# Written task:
Rewrite everything from the line containing "Where should I" down to the line containing "(x=618, y=367)", replacing "unavailable" with "out-of-stock" and keeping everything else the same. Leave the pictures out of your answer.

--- Given records ---

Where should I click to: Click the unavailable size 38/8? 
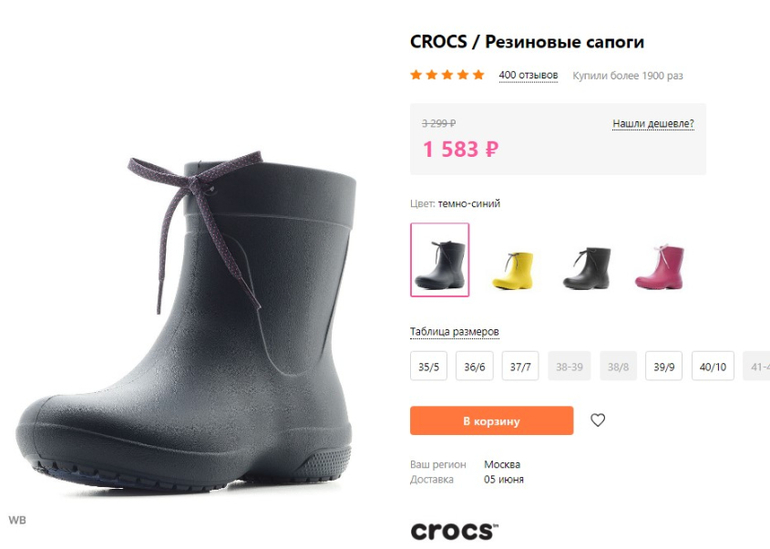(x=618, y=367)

---
--- Given records ---

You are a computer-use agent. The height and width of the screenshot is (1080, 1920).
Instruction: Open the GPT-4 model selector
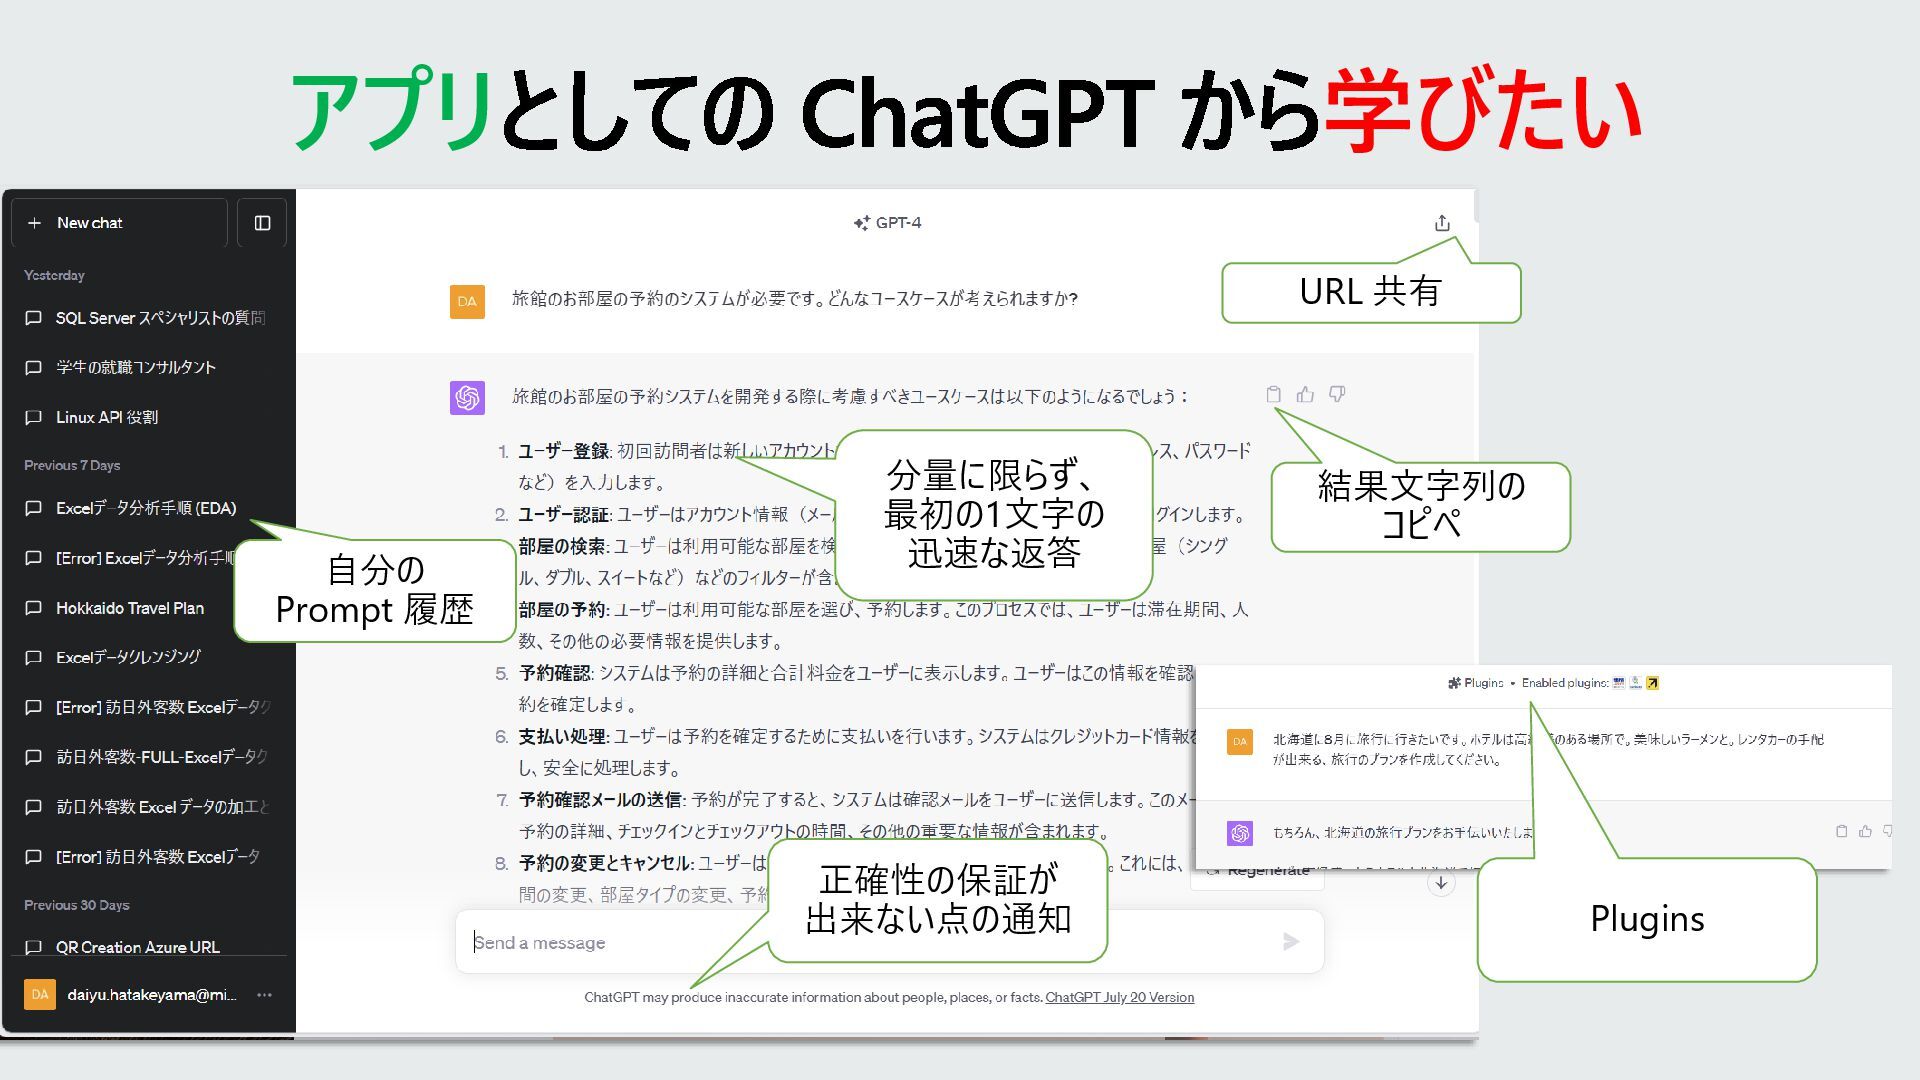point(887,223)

---

# Correct output:
Where should I click to: Click the out-of-stock size 38/8? 
(x=618, y=367)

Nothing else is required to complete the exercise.